__Source text__
** Begin **

2. Simulation Environment and Methodology

2.1. NPU Virtualization Operation Flow

Figure 2 shows the operational flow of NPU virtualization. First, the hypervisor creates guest applications and device drivers. In the generated applications, the applications request vNPU instances from the hypervisor. The hypervisor creates the vNPU instance required for deep-learning of the guest app, such as the number of cores, network configuration, memory size to allocate, input bandwidth, and clock speed. The hypervisor also schedules which guest application should execute first and selects the appropriate vNPU instance to provide [14]. It stores the provided vNPU instance information in control registers to manage resources. Next, the guest application issues commands to start deep-learning model computations. At this stage, the layer data of the deep-learning model are read from DRAM and stored in the on-chip scratchpad memory. The NPU sequentially processes the data by reading the layer data from the scratchpad memory, performing computations, and handling the tasks. Once the tasks are complete, the system saves the final processed layer information, as well as computes cycles, memory addresses, and intermediate results, and the state of the vNPU instance is returned to the hypervisor. The system then initializes the vNPU instance, and the next scheduled guest application begins execution, with the hypervisor allocating the vNPU instance in the same manner as before. This describes the overall operational flow of the NPU virtualization system.

2.2. Experimental Setup

We designed this experimental platform to evaluate the performance of NPU virtualization in efficiently executing multiple AI sensor applications. The platform utilizes an enhanced tensor processing unit version 4 (TPUv4) architecture that has been specifically modified to support hardware-assisted NPU virtualization. Through TPUv4, we built an environment to handle deep-learning data from various sensors through NPU virtualization.

2.2.1. Neural Processing Unit (NPU) Architecture

Figure 3 shows the parameters of the TPUv4 architecture set in the simulation. TPUv4 was designed with large-scale computational power to efficiently support demanding AI workloads. TPUv4 features a highly optimized architecture specification, as shown in Table 1. TPUv4 efficiently handles various data using a systolic array (SA) consisting of 128 × 128 processing elements, enabling effective data flow and parallel processing [15]. The SA comprises 16,384 interconnected processing elements (PEs), each directly communicating with its neighboring PEs [16]. This interconnected structure facilitates significantly faster convolution layer computations and real-time data exchange, ensuring optimal performance for deep-learning tasks. For enhanced efficiency, we ensured that only the input and weights were moved using an output stationary method, which fixes the output to enable data reuse and reduce redundant memory operations. We set the tile’s input feature map and the filter size to 786,432 bytes, enabling the division of layers into smaller, manageable chunks for efficient processing [17].

** End **

__Provided material__
** Begin **

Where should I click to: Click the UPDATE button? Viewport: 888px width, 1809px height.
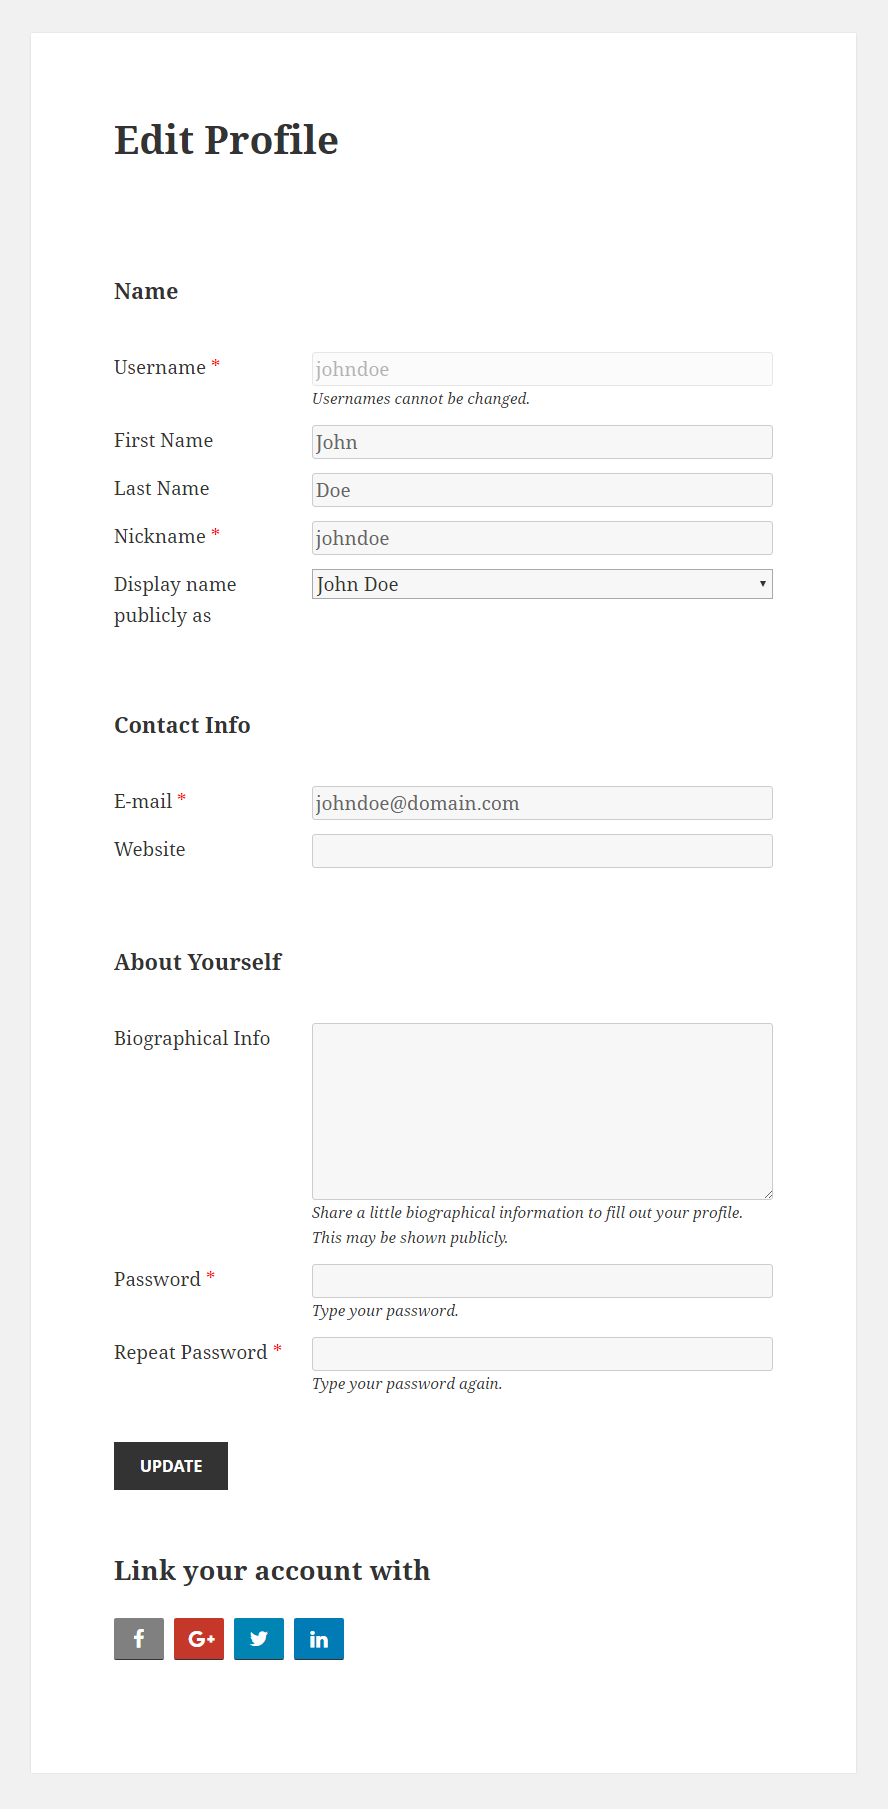click(171, 1466)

** End **

__Set problem 1__
From the NPU virtualization text, list the vNPU instance requirements the hypervisor creates for a guest app's deep learning.
__Set problem 2__
In the NPU virtualization text, what size was set for the tile's input feature map and the filter?
__Set problem 3__
Reproduce the NPU virtualization text from "2.2. Experimental Setup" up to and including "through NPU virtualization.".

__Exercise solution 1__
- Number of cores
- Network configuration
- Memory size to allocate
- Input bandwidth
- Clock speed

__Exercise solution 2__
786,432 bytes.

__Exercise solution 3__
2.2. Experimental Setup

We designed this experimental platform to evaluate the performance of NPU virtualization in efficiently executing multiple AI sensor applications. The platform utilizes an enhanced tensor processing unit version 4 (TPUv4) architecture that has been specifically modified to support hardware-assisted NPU virtualization. Through TPUv4, we built an environment to handle deep-learning data from various sensors through NPU virtualization.